---------- Records for this exercise

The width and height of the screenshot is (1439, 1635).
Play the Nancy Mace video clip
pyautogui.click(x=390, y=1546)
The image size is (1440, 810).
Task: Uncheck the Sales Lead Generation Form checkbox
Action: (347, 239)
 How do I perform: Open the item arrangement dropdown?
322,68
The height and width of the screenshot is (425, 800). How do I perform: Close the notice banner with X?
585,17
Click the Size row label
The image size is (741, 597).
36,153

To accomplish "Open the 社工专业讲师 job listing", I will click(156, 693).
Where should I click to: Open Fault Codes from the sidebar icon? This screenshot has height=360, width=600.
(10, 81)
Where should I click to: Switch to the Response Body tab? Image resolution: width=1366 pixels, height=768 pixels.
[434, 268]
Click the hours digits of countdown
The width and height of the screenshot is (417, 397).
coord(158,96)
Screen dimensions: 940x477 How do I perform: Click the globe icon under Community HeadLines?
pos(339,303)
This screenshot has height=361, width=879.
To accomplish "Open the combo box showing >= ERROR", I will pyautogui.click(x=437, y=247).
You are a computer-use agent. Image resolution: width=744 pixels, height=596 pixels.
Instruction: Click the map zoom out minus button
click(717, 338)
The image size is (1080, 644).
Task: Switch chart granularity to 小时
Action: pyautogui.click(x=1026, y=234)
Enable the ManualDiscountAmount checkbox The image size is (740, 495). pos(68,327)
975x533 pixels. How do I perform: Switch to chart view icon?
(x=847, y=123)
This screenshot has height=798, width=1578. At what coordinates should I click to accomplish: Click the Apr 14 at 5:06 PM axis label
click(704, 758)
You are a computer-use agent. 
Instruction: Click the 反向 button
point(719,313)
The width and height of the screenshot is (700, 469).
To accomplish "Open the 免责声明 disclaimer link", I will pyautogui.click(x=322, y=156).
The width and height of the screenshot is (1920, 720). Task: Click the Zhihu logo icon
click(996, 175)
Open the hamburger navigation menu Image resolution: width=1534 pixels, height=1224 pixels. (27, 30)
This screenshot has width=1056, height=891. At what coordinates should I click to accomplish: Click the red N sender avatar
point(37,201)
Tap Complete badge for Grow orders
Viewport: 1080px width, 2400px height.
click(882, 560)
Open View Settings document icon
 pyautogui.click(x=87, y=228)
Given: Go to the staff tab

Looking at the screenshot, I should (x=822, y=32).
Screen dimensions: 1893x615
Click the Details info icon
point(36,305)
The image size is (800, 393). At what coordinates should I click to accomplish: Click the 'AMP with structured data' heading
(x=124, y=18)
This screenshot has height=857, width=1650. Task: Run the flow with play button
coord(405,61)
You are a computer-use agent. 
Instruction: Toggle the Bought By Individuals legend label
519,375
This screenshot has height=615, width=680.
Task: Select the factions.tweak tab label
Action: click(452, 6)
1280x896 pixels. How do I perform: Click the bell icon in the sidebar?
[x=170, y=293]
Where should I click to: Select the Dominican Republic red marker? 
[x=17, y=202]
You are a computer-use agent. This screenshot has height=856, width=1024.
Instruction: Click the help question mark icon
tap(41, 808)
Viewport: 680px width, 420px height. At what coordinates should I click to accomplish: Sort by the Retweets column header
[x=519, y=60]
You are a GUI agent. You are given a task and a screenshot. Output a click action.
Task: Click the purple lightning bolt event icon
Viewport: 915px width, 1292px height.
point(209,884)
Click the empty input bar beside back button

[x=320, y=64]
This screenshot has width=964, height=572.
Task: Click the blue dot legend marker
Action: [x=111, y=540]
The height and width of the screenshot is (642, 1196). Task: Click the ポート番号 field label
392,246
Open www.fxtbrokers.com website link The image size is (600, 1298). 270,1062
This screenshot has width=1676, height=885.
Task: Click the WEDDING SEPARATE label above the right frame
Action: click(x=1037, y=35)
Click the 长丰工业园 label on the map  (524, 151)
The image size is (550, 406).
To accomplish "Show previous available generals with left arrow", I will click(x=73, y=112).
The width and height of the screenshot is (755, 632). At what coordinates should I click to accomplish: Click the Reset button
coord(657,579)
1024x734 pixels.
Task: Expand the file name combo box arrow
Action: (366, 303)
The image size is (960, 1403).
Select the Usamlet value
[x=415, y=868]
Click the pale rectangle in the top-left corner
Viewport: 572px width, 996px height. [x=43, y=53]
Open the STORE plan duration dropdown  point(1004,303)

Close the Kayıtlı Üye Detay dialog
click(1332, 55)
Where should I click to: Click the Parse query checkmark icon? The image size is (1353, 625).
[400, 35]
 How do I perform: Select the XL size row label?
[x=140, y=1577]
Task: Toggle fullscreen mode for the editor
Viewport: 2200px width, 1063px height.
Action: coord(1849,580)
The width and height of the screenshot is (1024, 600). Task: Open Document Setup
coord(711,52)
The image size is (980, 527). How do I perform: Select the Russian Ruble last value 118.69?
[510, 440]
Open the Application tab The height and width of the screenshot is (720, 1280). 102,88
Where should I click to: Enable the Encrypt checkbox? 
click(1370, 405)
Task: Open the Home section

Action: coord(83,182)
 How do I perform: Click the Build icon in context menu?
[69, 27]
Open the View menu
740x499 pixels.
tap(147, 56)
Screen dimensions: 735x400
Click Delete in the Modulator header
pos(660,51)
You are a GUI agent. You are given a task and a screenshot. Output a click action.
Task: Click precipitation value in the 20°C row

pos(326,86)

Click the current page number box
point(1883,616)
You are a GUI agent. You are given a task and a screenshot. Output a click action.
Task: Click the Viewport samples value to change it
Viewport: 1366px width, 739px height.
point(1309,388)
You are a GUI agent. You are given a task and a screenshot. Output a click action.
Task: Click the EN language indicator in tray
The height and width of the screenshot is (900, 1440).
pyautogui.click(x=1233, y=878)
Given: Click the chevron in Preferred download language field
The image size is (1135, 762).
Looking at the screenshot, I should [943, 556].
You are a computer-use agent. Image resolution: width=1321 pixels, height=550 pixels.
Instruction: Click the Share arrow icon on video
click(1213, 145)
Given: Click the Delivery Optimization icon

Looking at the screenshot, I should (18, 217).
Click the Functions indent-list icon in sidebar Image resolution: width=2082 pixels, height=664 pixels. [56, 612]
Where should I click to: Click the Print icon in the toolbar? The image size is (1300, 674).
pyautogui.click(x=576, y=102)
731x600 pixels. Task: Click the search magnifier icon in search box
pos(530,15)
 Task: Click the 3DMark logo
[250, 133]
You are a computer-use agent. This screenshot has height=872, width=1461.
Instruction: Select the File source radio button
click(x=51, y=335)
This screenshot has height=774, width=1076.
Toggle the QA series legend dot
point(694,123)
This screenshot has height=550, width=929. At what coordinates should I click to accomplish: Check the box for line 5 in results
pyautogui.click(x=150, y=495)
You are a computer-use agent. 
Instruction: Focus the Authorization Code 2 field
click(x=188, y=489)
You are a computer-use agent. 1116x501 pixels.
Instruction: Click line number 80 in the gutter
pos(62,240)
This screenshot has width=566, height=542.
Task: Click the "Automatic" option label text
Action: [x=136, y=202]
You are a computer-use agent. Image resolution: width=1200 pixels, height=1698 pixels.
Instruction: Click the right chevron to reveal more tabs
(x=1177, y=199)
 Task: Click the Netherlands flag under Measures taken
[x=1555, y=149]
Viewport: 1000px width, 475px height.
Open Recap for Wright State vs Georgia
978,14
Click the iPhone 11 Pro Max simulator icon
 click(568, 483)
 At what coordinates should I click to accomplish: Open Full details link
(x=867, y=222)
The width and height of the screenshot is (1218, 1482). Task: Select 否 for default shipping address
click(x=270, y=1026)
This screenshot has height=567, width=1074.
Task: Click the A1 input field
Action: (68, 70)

--------------------

• _What is required_
Once you have read the data, copy all of it out exactly.

• _Result for this exercise_
The width and height of the screenshot is (1439, 1635).
Play the Nancy Mace video clip
pyautogui.click(x=390, y=1546)
The image size is (1440, 810).
Task: Uncheck the Sales Lead Generation Form checkbox
Action: (347, 239)
 How do I perform: Open the item arrangement dropdown?
322,68
The height and width of the screenshot is (425, 800). How do I perform: Close the notice banner with X?
585,17
Click the Size row label
The image size is (741, 597).
36,153

To accomplish "Open the 社工专业讲师 job listing", I will click(156, 693).
Where should I click to: Open Fault Codes from the sidebar icon? This screenshot has height=360, width=600.
(10, 81)
Where should I click to: Switch to the Response Body tab? Image resolution: width=1366 pixels, height=768 pixels.
[434, 268]
Click the hours digits of countdown
The width and height of the screenshot is (417, 397).
coord(158,96)
Screen dimensions: 940x477 How do I perform: Click the globe icon under Community HeadLines?
pos(339,303)
This screenshot has height=361, width=879.
To accomplish "Open the combo box showing >= ERROR", I will pyautogui.click(x=437, y=247).
You are a computer-use agent. Image resolution: width=744 pixels, height=596 pixels.
Instruction: Click the map zoom out minus button
click(717, 338)
The image size is (1080, 644).
Task: Switch chart granularity to 小时
Action: pyautogui.click(x=1026, y=234)
Enable the ManualDiscountAmount checkbox The image size is (740, 495). pos(68,327)
975x533 pixels. How do I perform: Switch to chart view icon?
(x=847, y=123)
This screenshot has height=798, width=1578. At what coordinates should I click to accomplish: Click the Apr 14 at 5:06 PM axis label
click(704, 758)
You are a computer-use agent. 
Instruction: Click the 反向 button
point(719,313)
The width and height of the screenshot is (700, 469).
To accomplish "Open the 免责声明 disclaimer link", I will pyautogui.click(x=322, y=156).
The width and height of the screenshot is (1920, 720). Task: Click the Zhihu logo icon
click(996, 175)
Open the hamburger navigation menu Image resolution: width=1534 pixels, height=1224 pixels. (27, 30)
This screenshot has width=1056, height=891. At what coordinates should I click to accomplish: Click the red N sender avatar
point(37,201)
Tap Complete badge for Grow orders
Viewport: 1080px width, 2400px height.
click(882, 560)
Open View Settings document icon
 pyautogui.click(x=87, y=228)
Given: Go to the staff tab

Looking at the screenshot, I should (x=822, y=32).
Screen dimensions: 1893x615
Click the Details info icon
point(36,305)
The image size is (800, 393). At what coordinates should I click to accomplish: Click the 'AMP with structured data' heading
(x=124, y=18)
This screenshot has height=857, width=1650. Task: Run the flow with play button
coord(405,61)
You are a computer-use agent. 
Instruction: Toggle the Bought By Individuals legend label
519,375
This screenshot has height=615, width=680.
Task: Select the factions.tweak tab label
Action: click(452, 6)
1280x896 pixels. How do I perform: Click the bell icon in the sidebar?
[x=170, y=293]
Where should I click to: Select the Dominican Republic red marker? 
[x=17, y=202]
You are a computer-use agent. This screenshot has height=856, width=1024.
Instruction: Click the help question mark icon
tap(41, 808)
Viewport: 680px width, 420px height. At what coordinates should I click to accomplish: Sort by the Retweets column header
[x=519, y=60]
You are a GUI agent. You are given a task and a screenshot. Output a click action.
Task: Click the purple lightning bolt event icon
Viewport: 915px width, 1292px height.
point(209,884)
Click the empty input bar beside back button

[x=320, y=64]
This screenshot has width=964, height=572.
Task: Click the blue dot legend marker
Action: [x=111, y=540]
The height and width of the screenshot is (642, 1196). Task: Click the ポート番号 field label
392,246
Open www.fxtbrokers.com website link The image size is (600, 1298). 270,1062
This screenshot has width=1676, height=885.
Task: Click the WEDDING SEPARATE label above the right frame
Action: click(x=1037, y=35)
Click the 长丰工业园 label on the map  (524, 151)
The image size is (550, 406).
To accomplish "Show previous available generals with left arrow", I will click(x=73, y=112).
The width and height of the screenshot is (755, 632). At what coordinates should I click to accomplish: Click the Reset button
coord(657,579)
1024x734 pixels.
Task: Expand the file name combo box arrow
Action: (366, 303)
The image size is (960, 1403).
Select the Usamlet value
[x=415, y=868]
Click the pale rectangle in the top-left corner
Viewport: 572px width, 996px height. [x=43, y=53]
Open the STORE plan duration dropdown  point(1004,303)

Close the Kayıtlı Üye Detay dialog
click(1332, 55)
Where should I click to: Click the Parse query checkmark icon? The image size is (1353, 625).
[400, 35]
 How do I perform: Select the XL size row label?
[x=140, y=1577]
Task: Toggle fullscreen mode for the editor
Viewport: 2200px width, 1063px height.
Action: coord(1849,580)
The width and height of the screenshot is (1024, 600). Task: Open Document Setup
coord(711,52)
The image size is (980, 527). How do I perform: Select the Russian Ruble last value 118.69?
[510, 440]
Open the Application tab The height and width of the screenshot is (720, 1280). 102,88
Where should I click to: Enable the Encrypt checkbox? 
click(1370, 405)
Task: Open the Home section

Action: coord(83,182)
 How do I perform: Click the Build icon in context menu?
[69, 27]
Open the View menu
740x499 pixels.
tap(147, 56)
Screen dimensions: 735x400
Click Delete in the Modulator header
pos(660,51)
You are a GUI agent. You are given a task and a screenshot. Output a click action.
Task: Click precipitation value in the 20°C row

pos(326,86)

Click the current page number box
point(1883,616)
You are a GUI agent. You are given a task and a screenshot. Output a click action.
Task: Click the Viewport samples value to change it
Viewport: 1366px width, 739px height.
point(1309,388)
You are a GUI agent. You are given a task and a screenshot. Output a click action.
Task: Click the EN language indicator in tray
The height and width of the screenshot is (900, 1440).
pyautogui.click(x=1233, y=878)
Given: Click the chevron in Preferred download language field
The image size is (1135, 762).
Looking at the screenshot, I should [943, 556].
You are a computer-use agent. Image resolution: width=1321 pixels, height=550 pixels.
Instruction: Click the Share arrow icon on video
click(1213, 145)
Given: Click the Delivery Optimization icon

Looking at the screenshot, I should (18, 217).
Click the Functions indent-list icon in sidebar Image resolution: width=2082 pixels, height=664 pixels. [56, 612]
Where should I click to: Click the Print icon in the toolbar? The image size is (1300, 674).
pyautogui.click(x=576, y=102)
731x600 pixels. Task: Click the search magnifier icon in search box
pos(530,15)
 Task: Click the 3DMark logo
[250, 133]
You are a computer-use agent. This screenshot has height=872, width=1461.
Instruction: Select the File source radio button
click(x=51, y=335)
This screenshot has height=774, width=1076.
Toggle the QA series legend dot
point(694,123)
This screenshot has height=550, width=929. At what coordinates should I click to accomplish: Check the box for line 5 in results
pyautogui.click(x=150, y=495)
You are a computer-use agent. 
Instruction: Focus the Authorization Code 2 field
click(x=188, y=489)
You are a computer-use agent. 1116x501 pixels.
Instruction: Click line number 80 in the gutter
pos(62,240)
This screenshot has width=566, height=542.
Task: Click the "Automatic" option label text
Action: [x=136, y=202]
You are a computer-use agent. Image resolution: width=1200 pixels, height=1698 pixels.
Instruction: Click the right chevron to reveal more tabs
(x=1177, y=199)
 Task: Click the Netherlands flag under Measures taken
[x=1555, y=149]
Viewport: 1000px width, 475px height.
Open Recap for Wright State vs Georgia
978,14
Click the iPhone 11 Pro Max simulator icon
 click(568, 483)
 At what coordinates should I click to accomplish: Open Full details link
(x=867, y=222)
The width and height of the screenshot is (1218, 1482). Task: Select 否 for default shipping address
click(x=270, y=1026)
This screenshot has height=567, width=1074.
Task: Click the A1 input field
Action: (68, 70)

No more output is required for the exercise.